Your answer should be the entries, repeated exactly.

[Stored records]
=== Section Start ===
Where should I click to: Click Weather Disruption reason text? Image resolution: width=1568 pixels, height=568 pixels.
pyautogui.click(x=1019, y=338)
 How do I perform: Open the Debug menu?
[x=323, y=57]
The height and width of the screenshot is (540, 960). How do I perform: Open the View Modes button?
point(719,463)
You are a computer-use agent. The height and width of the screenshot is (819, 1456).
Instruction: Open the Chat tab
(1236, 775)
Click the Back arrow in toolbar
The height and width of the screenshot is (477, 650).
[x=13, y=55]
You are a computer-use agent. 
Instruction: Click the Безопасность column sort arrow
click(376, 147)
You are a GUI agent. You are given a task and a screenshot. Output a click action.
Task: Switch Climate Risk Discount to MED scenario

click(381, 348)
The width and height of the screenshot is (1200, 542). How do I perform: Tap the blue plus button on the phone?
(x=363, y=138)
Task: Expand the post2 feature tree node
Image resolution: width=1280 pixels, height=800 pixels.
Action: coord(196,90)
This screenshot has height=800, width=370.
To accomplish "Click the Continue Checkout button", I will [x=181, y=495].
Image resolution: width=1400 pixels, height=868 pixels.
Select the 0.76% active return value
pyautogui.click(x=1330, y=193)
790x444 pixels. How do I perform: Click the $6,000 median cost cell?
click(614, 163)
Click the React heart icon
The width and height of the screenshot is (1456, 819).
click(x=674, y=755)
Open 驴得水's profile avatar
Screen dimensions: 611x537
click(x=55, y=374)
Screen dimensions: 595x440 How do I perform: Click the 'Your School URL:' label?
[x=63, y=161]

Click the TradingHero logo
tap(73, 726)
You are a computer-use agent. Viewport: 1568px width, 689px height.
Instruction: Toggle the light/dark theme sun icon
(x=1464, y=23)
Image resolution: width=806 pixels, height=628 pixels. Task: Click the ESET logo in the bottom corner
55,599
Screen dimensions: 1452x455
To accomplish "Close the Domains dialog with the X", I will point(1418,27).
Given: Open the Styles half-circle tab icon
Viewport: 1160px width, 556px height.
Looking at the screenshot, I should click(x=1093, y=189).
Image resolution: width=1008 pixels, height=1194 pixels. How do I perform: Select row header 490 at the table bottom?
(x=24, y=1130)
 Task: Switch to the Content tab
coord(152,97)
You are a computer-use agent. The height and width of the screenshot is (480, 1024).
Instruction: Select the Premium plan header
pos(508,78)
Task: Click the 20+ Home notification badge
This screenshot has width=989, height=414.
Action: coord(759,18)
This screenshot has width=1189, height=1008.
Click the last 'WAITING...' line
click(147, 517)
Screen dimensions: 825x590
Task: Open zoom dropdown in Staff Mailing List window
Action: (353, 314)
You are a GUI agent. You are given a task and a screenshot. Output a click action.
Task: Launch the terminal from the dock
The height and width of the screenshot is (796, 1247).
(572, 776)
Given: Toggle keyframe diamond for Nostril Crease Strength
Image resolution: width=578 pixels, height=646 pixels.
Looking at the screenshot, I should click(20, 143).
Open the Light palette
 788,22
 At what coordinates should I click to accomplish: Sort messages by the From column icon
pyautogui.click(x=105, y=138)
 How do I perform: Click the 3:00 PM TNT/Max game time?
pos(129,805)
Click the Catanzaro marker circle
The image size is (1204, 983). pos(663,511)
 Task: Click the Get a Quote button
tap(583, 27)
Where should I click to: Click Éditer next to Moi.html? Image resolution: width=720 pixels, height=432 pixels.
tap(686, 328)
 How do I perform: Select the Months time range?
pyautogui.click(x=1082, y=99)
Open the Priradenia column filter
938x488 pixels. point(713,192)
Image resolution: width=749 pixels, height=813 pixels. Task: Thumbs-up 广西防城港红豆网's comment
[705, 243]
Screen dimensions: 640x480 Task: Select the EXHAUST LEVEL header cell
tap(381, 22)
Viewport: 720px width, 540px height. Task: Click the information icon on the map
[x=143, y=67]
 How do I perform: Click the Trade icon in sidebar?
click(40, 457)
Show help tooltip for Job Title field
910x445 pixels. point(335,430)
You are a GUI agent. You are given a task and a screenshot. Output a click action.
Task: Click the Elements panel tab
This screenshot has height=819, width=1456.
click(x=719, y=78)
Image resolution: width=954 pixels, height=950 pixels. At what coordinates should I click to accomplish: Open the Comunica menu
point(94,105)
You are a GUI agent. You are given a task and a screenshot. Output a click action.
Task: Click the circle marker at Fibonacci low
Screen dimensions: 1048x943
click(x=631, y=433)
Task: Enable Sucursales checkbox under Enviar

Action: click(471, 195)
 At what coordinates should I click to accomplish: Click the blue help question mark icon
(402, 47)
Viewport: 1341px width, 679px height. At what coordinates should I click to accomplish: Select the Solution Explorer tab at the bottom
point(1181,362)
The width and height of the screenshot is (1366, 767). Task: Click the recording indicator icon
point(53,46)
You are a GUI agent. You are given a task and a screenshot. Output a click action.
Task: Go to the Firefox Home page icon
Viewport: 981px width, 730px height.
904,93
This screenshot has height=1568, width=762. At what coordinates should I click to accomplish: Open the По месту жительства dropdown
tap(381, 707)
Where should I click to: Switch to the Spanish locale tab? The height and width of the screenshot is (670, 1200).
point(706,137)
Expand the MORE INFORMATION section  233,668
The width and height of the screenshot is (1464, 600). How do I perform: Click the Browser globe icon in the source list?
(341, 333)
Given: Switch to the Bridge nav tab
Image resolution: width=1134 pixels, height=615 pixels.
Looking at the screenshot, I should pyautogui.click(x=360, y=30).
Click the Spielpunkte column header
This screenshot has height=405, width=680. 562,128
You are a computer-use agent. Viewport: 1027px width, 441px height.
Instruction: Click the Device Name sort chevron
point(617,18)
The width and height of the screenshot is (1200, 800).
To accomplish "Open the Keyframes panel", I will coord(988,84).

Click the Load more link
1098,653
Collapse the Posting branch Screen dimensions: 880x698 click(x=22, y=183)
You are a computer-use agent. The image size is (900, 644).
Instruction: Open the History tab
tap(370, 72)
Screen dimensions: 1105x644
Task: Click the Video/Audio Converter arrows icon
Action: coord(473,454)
=== Section End ===
Reply to the task:
Where should I click to: Click Weather Disruption reason text? Image resolution: width=1568 pixels, height=568 pixels.
pyautogui.click(x=1019, y=338)
 How do I perform: Open the Debug menu?
[x=323, y=57]
The height and width of the screenshot is (540, 960). How do I perform: Open the View Modes button?
point(719,463)
You are a computer-use agent. The height and width of the screenshot is (819, 1456).
Instruction: Open the Chat tab
(1236, 775)
Click the Back arrow in toolbar
The height and width of the screenshot is (477, 650).
[x=13, y=55]
You are a computer-use agent. 
Instruction: Click the Безопасность column sort arrow
click(376, 147)
You are a GUI agent. You are given a task and a screenshot. Output a click action.
Task: Switch Climate Risk Discount to MED scenario

click(381, 348)
The width and height of the screenshot is (1200, 542). How do I perform: Tap the blue plus button on the phone?
(x=363, y=138)
Task: Expand the post2 feature tree node
Image resolution: width=1280 pixels, height=800 pixels.
Action: coord(196,90)
This screenshot has height=800, width=370.
To accomplish "Click the Continue Checkout button", I will [x=181, y=495].
Image resolution: width=1400 pixels, height=868 pixels.
Select the 0.76% active return value
pyautogui.click(x=1330, y=193)
790x444 pixels. How do I perform: Click the $6,000 median cost cell?
click(614, 163)
Click the React heart icon
The width and height of the screenshot is (1456, 819).
click(x=674, y=755)
Open 驴得水's profile avatar
Screen dimensions: 611x537
click(x=55, y=374)
Screen dimensions: 595x440 How do I perform: Click the 'Your School URL:' label?
[x=63, y=161]

Click the TradingHero logo
tap(73, 726)
You are a computer-use agent. Viewport: 1568px width, 689px height.
Instruction: Toggle the light/dark theme sun icon
(x=1464, y=23)
Image resolution: width=806 pixels, height=628 pixels. Task: Click the ESET logo in the bottom corner
55,599
Screen dimensions: 1452x455
To accomplish "Close the Domains dialog with the X", I will point(1418,27).
Given: Open the Styles half-circle tab icon
Viewport: 1160px width, 556px height.
Looking at the screenshot, I should click(x=1093, y=189).
Image resolution: width=1008 pixels, height=1194 pixels. How do I perform: Select row header 490 at the table bottom?
(x=24, y=1130)
 Task: Switch to the Content tab
coord(152,97)
You are a computer-use agent. The height and width of the screenshot is (480, 1024).
Instruction: Select the Premium plan header
pos(508,78)
Task: Click the 20+ Home notification badge
This screenshot has width=989, height=414.
Action: coord(759,18)
This screenshot has width=1189, height=1008.
Click the last 'WAITING...' line
click(147, 517)
Screen dimensions: 825x590
Task: Open zoom dropdown in Staff Mailing List window
Action: (353, 314)
You are a GUI agent. You are given a task and a screenshot. Output a click action.
Task: Launch the terminal from the dock
The height and width of the screenshot is (796, 1247).
(572, 776)
Given: Toggle keyframe diamond for Nostril Crease Strength
Image resolution: width=578 pixels, height=646 pixels.
Looking at the screenshot, I should click(20, 143).
Open the Light palette
 788,22
 At what coordinates should I click to accomplish: Sort messages by the From column icon
pyautogui.click(x=105, y=138)
 How do I perform: Click the 3:00 PM TNT/Max game time?
pos(129,805)
Click the Catanzaro marker circle
The image size is (1204, 983). pos(663,511)
 Task: Click the Get a Quote button
tap(583, 27)
Where should I click to: Click Éditer next to Moi.html? Image resolution: width=720 pixels, height=432 pixels.
tap(686, 328)
 How do I perform: Select the Months time range?
pyautogui.click(x=1082, y=99)
Open the Priradenia column filter
938x488 pixels. point(713,192)
Image resolution: width=749 pixels, height=813 pixels. Task: Thumbs-up 广西防城港红豆网's comment
[705, 243]
Screen dimensions: 640x480 Task: Select the EXHAUST LEVEL header cell
tap(381, 22)
Viewport: 720px width, 540px height. Task: Click the information icon on the map
[x=143, y=67]
 How do I perform: Click the Trade icon in sidebar?
click(40, 457)
Show help tooltip for Job Title field
910x445 pixels. point(335,430)
You are a GUI agent. You are given a task and a screenshot. Output a click action.
Task: Click the Elements panel tab
This screenshot has height=819, width=1456.
click(x=719, y=78)
Image resolution: width=954 pixels, height=950 pixels. At what coordinates should I click to accomplish: Open the Comunica menu
point(94,105)
You are a GUI agent. You are given a task and a screenshot. Output a click action.
Task: Click the circle marker at Fibonacci low
Screen dimensions: 1048x943
click(x=631, y=433)
Task: Enable Sucursales checkbox under Enviar

Action: click(471, 195)
 At what coordinates should I click to accomplish: Click the blue help question mark icon
(402, 47)
Viewport: 1341px width, 679px height. At what coordinates should I click to accomplish: Select the Solution Explorer tab at the bottom
point(1181,362)
The width and height of the screenshot is (1366, 767). Task: Click the recording indicator icon
point(53,46)
You are a GUI agent. You are given a task and a screenshot. Output a click action.
Task: Go to the Firefox Home page icon
Viewport: 981px width, 730px height.
904,93
This screenshot has height=1568, width=762. At what coordinates should I click to accomplish: Open the По месту жительства dropdown
tap(381, 707)
Where should I click to: Switch to the Spanish locale tab? The height and width of the screenshot is (670, 1200).
point(706,137)
Expand the MORE INFORMATION section  233,668
The width and height of the screenshot is (1464, 600). How do I perform: Click the Browser globe icon in the source list?
(341, 333)
Given: Switch to the Bridge nav tab
Image resolution: width=1134 pixels, height=615 pixels.
Looking at the screenshot, I should pyautogui.click(x=360, y=30).
Click the Spielpunkte column header
This screenshot has height=405, width=680. 562,128
You are a computer-use agent. Viewport: 1027px width, 441px height.
Instruction: Click the Device Name sort chevron
point(617,18)
The width and height of the screenshot is (1200, 800).
To accomplish "Open the Keyframes panel", I will coord(988,84).

Click the Load more link
1098,653
Collapse the Posting branch Screen dimensions: 880x698 click(x=22, y=183)
You are a computer-use agent. The image size is (900, 644).
Instruction: Open the History tab
tap(370, 72)
Screen dimensions: 1105x644
Task: Click the Video/Audio Converter arrows icon
Action: coord(473,454)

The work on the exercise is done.